Introduction to Model Depot
Model Depot is a comprehensive collection of generative AI models designed for edge deployment on AI PCs and x86 architectures. The depot offers a wide array of pre-packaged, quantized, and optimized models in OpenVino and ONNX formats, including prominent generative models like Llama, Qwen, Mistral, Phi, Gemma, Yi, and StableLM, along with fine-tuned versions such as Zephyr, Dolphin, and Bling.
Specialized Models
Beyond general models, Model Depot includes specialized models for math and programming (e.g., Mathstral, Qwen Code), multimodal models (e.g., Qwen2-VL), function-calling models (SLIM), and encoders.
Accessing the Models
Models are readily accessible via the huggingface_hub
library, though direct use of AutoModel.from_pretrained
is discouraged.
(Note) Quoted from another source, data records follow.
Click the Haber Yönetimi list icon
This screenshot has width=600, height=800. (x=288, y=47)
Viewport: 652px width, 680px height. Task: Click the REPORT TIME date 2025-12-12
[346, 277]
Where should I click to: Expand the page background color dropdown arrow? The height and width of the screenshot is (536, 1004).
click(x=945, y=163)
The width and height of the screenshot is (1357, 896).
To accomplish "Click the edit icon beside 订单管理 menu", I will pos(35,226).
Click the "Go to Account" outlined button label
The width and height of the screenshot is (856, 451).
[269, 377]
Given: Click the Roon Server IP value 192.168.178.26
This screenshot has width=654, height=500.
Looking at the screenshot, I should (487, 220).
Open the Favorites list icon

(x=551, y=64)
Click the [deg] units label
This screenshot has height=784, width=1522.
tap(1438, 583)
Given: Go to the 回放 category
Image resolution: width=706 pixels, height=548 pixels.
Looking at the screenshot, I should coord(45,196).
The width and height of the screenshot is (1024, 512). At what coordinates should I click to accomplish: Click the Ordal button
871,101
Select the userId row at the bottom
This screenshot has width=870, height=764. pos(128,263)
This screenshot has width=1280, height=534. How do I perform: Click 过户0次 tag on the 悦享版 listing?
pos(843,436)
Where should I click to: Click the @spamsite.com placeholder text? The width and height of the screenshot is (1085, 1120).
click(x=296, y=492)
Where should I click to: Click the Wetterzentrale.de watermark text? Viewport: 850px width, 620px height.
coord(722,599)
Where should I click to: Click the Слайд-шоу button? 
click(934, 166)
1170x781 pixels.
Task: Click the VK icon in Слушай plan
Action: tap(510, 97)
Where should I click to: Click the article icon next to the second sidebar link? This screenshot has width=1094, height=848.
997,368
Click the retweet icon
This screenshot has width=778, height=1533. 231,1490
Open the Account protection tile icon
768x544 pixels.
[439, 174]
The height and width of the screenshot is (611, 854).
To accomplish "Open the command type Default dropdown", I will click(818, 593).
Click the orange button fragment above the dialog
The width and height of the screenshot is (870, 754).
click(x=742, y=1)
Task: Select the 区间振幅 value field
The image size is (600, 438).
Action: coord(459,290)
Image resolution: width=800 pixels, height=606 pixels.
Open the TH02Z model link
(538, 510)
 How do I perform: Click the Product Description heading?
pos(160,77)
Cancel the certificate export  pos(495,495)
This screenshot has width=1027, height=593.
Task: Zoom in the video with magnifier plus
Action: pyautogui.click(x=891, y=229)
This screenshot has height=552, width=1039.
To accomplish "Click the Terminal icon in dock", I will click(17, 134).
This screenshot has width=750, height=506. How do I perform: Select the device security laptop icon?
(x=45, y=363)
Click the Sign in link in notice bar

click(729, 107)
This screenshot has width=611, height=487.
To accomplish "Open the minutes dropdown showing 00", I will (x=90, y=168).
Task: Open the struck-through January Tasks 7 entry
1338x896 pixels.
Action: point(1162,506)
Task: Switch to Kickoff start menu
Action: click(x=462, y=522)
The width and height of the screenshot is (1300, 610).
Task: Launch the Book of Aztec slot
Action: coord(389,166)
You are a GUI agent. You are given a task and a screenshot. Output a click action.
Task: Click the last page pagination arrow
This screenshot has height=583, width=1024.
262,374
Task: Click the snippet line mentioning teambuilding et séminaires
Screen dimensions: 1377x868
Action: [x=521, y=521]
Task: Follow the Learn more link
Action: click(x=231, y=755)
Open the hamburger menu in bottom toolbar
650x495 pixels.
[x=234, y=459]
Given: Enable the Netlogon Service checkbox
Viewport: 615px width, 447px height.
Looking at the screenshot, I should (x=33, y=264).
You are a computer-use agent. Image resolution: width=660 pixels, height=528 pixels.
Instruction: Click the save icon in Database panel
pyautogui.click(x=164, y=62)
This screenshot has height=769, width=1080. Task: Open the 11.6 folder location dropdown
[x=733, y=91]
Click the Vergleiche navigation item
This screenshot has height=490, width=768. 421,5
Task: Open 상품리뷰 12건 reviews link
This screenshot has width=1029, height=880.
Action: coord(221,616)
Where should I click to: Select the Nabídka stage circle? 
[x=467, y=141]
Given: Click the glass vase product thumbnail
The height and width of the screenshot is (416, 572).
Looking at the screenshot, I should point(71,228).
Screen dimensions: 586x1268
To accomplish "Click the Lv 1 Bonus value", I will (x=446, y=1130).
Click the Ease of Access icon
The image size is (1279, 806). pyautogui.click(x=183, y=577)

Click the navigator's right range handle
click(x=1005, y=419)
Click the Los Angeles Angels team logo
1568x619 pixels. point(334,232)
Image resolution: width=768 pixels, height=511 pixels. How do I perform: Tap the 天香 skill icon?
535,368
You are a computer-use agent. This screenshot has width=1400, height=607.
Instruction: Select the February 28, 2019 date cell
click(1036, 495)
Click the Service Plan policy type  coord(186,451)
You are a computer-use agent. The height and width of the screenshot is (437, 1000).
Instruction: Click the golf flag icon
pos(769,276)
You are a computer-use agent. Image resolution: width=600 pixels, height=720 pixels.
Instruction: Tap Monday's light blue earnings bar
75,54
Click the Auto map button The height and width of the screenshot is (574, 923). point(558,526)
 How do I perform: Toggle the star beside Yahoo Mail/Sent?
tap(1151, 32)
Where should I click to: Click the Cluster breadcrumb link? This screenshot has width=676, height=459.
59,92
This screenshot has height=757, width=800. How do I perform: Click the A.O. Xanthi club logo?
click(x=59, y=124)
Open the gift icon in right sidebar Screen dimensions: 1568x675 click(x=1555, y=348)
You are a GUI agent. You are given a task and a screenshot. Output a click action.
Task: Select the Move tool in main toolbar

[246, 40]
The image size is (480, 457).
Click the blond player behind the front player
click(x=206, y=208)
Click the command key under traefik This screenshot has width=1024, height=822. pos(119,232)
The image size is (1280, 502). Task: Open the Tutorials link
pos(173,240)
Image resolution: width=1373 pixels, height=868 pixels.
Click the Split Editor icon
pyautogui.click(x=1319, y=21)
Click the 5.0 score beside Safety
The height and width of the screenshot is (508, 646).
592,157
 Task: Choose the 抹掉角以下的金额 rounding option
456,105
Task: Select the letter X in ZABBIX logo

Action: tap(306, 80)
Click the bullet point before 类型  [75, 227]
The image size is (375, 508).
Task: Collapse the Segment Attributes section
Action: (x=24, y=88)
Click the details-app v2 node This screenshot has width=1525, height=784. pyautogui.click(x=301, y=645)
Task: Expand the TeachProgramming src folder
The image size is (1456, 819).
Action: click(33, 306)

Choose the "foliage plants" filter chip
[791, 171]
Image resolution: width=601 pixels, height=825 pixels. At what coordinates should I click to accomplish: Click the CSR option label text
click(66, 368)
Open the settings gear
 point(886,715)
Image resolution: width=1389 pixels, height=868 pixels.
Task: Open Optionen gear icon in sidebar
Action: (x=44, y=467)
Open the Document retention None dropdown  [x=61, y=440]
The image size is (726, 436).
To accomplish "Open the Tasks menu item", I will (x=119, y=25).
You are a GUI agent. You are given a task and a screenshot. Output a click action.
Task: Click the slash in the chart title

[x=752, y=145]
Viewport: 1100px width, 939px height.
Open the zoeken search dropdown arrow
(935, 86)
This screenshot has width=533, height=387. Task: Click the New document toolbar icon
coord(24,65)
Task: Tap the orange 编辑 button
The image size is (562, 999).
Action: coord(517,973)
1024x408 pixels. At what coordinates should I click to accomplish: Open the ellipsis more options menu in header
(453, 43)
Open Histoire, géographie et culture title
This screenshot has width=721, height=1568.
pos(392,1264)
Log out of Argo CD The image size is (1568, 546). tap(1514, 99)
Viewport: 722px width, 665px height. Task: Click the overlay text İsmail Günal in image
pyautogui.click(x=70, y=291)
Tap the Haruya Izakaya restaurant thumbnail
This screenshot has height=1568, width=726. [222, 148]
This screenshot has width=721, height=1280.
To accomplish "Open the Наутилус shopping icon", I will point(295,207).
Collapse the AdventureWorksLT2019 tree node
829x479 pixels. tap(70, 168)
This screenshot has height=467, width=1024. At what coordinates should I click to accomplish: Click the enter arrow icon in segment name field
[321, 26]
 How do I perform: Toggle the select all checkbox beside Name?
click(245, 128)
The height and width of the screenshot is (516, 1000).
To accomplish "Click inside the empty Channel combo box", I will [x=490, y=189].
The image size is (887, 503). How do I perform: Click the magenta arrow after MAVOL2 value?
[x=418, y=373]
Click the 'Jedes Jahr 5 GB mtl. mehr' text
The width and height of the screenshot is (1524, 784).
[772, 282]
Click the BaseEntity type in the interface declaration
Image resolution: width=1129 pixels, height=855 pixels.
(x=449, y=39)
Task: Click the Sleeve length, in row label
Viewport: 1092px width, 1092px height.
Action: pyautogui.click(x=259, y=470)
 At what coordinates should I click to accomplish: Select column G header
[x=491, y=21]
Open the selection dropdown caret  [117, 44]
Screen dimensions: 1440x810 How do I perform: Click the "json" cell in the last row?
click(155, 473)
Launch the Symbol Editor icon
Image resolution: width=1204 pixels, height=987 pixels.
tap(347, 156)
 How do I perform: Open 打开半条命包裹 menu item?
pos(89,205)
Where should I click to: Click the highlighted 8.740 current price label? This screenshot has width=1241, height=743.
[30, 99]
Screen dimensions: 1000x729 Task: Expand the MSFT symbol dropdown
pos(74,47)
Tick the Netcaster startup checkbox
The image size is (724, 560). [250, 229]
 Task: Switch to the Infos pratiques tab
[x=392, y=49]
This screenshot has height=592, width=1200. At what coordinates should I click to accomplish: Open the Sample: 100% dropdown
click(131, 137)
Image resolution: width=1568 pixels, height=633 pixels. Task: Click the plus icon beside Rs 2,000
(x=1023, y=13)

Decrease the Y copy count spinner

Inference can typically be performed using only OpenVINO or ONNX Runtime.
The llmware Library
The llmware library provides a simplified interface for interacting with Model Depot, supporting hybrid inference strategies across various formats (Pytorch, GGUF, ONNX, OpenVino).
Conclusion
Model Depot simplifies edge deployment of generative AI models on x86 platforms by providing a comprehensive, optimized, and easily accessible collection. The llmware library further streamlines usage, offering a unified interface for various model formats and inference strategies. The project is open-source and encourages community contributions. Enterprise solutions are also available through ModelHQ.